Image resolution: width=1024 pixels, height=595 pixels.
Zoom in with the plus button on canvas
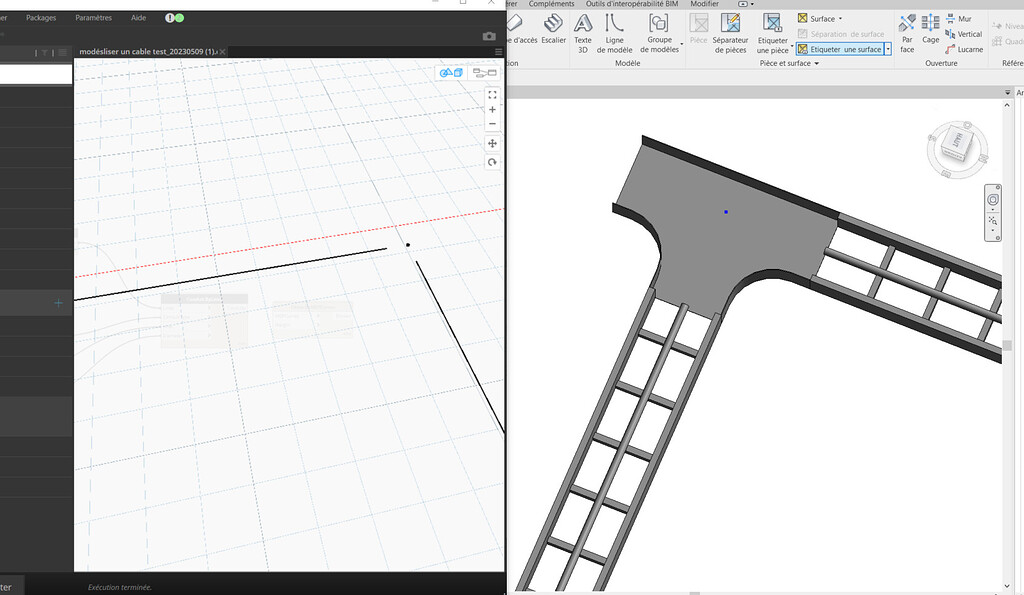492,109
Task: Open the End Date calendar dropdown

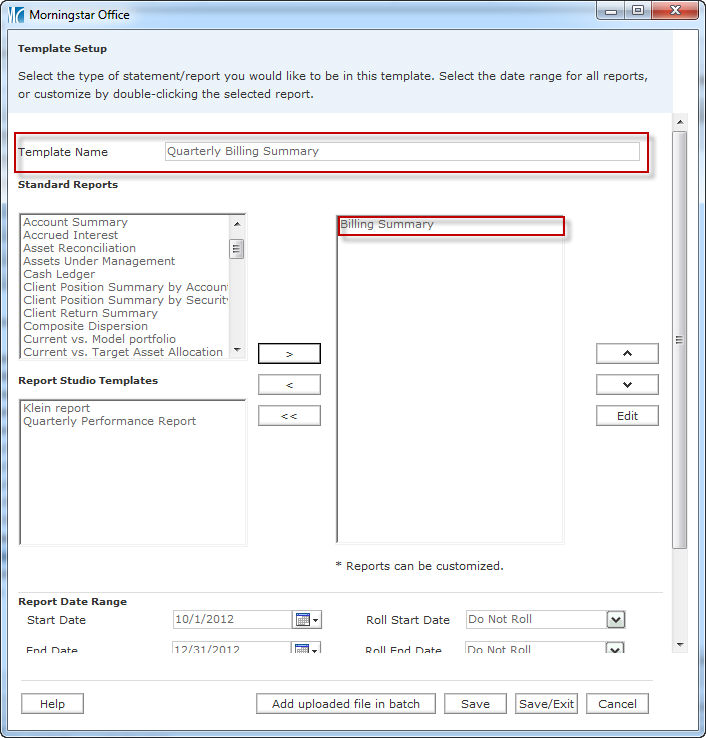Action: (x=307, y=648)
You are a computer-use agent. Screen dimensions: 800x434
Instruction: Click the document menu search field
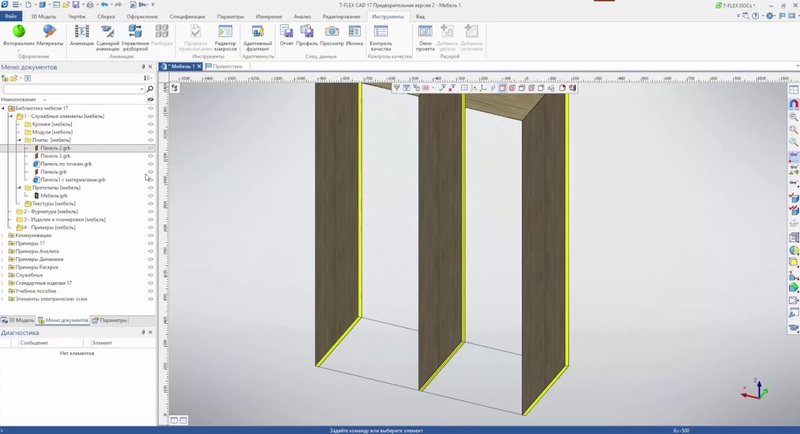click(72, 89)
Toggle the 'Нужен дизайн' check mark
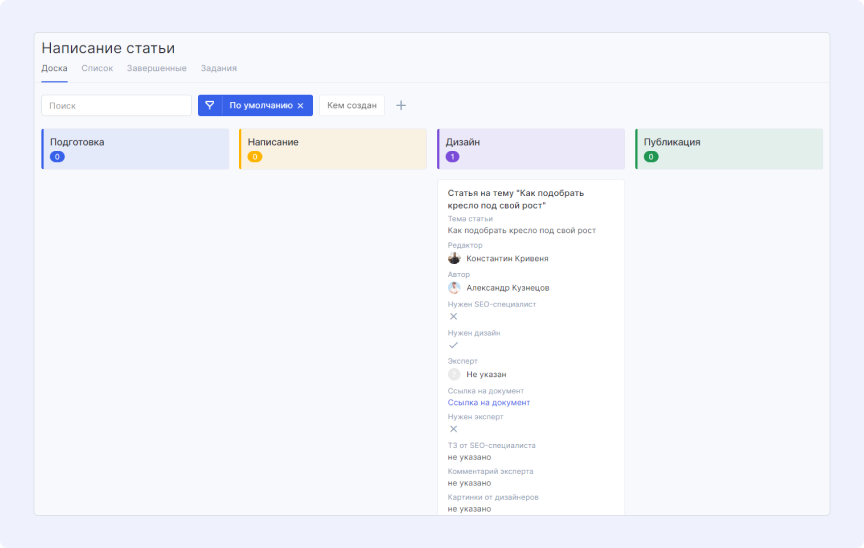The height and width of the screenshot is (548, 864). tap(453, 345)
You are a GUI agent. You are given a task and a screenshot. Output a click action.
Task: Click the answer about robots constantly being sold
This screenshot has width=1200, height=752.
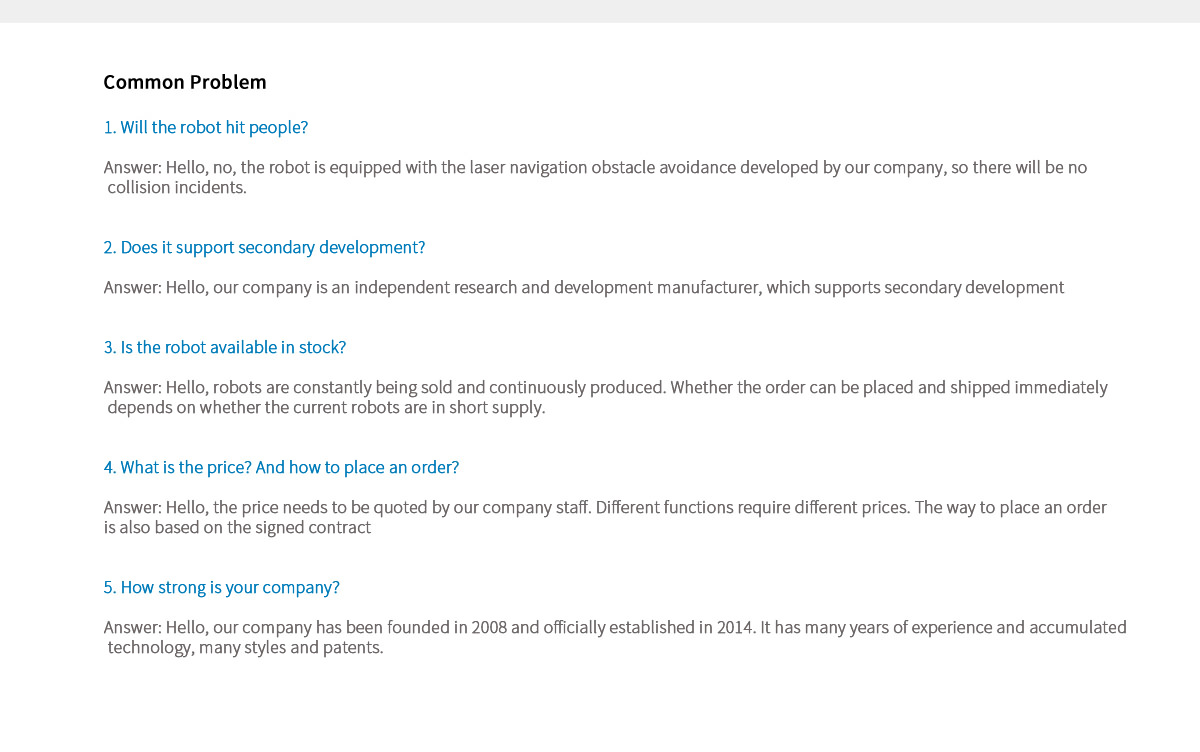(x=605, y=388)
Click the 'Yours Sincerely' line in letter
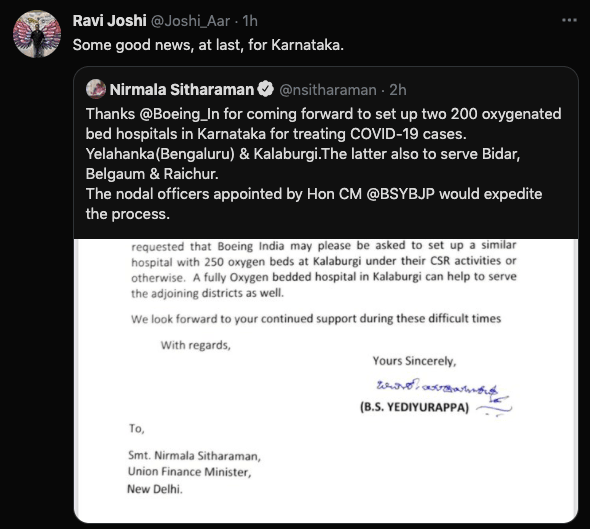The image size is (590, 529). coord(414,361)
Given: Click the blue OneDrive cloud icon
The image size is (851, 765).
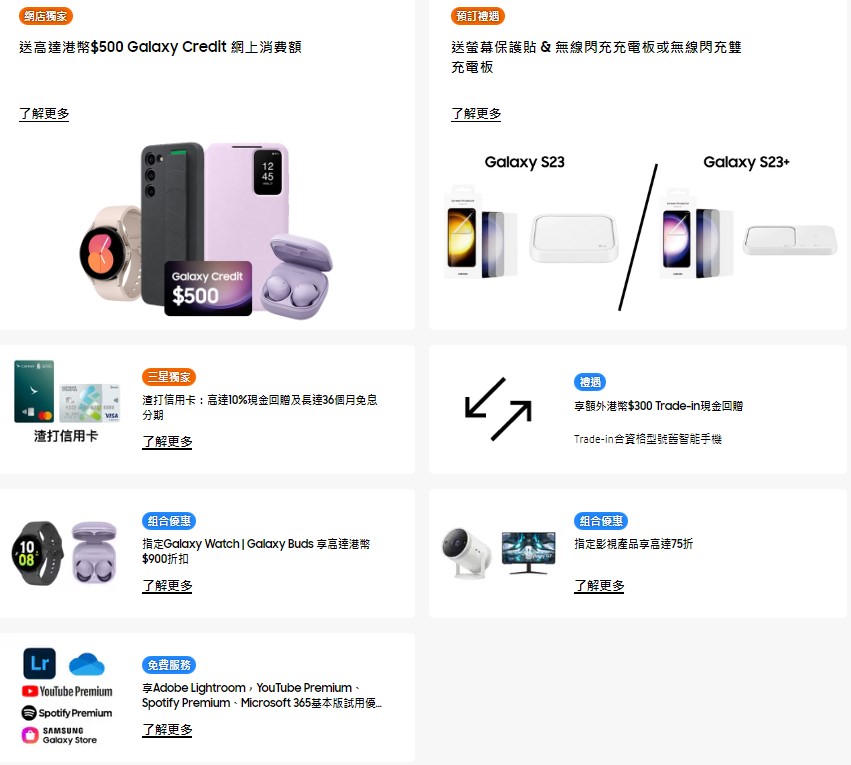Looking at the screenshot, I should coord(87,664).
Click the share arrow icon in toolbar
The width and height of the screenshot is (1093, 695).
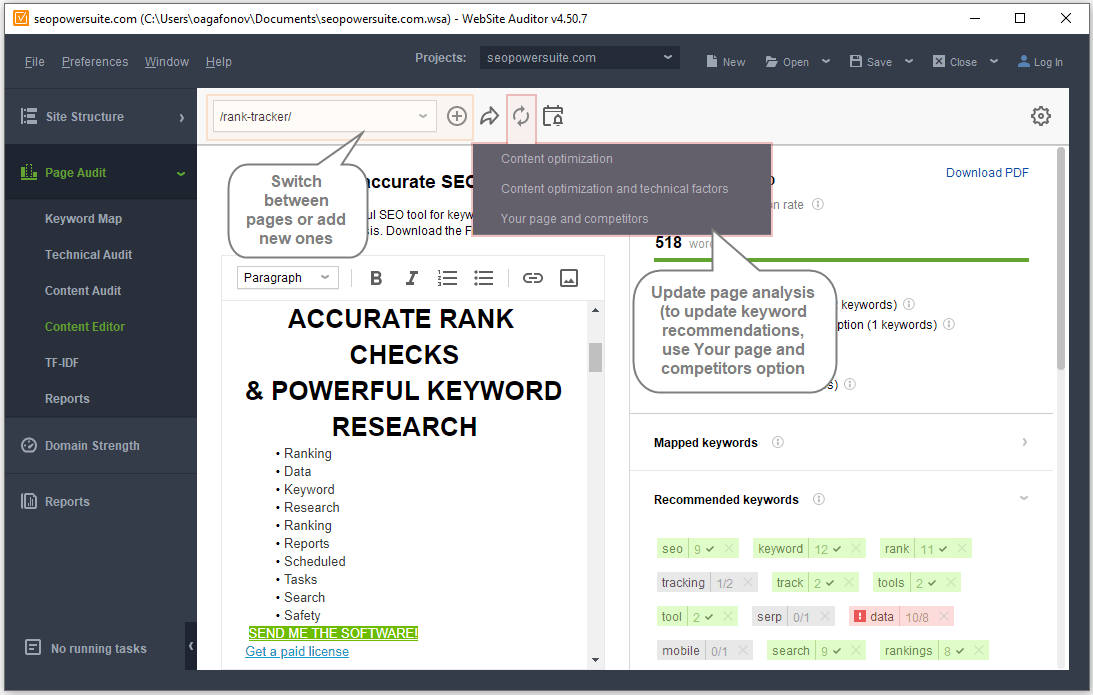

+++++

Where a line of the records holds the word "agent", copy that line.

→ Task solution:
You are a computer-use agent. Screen dimensions: 800x434
You are a GUI agent. You are given a task and a screenshot. Output a click action.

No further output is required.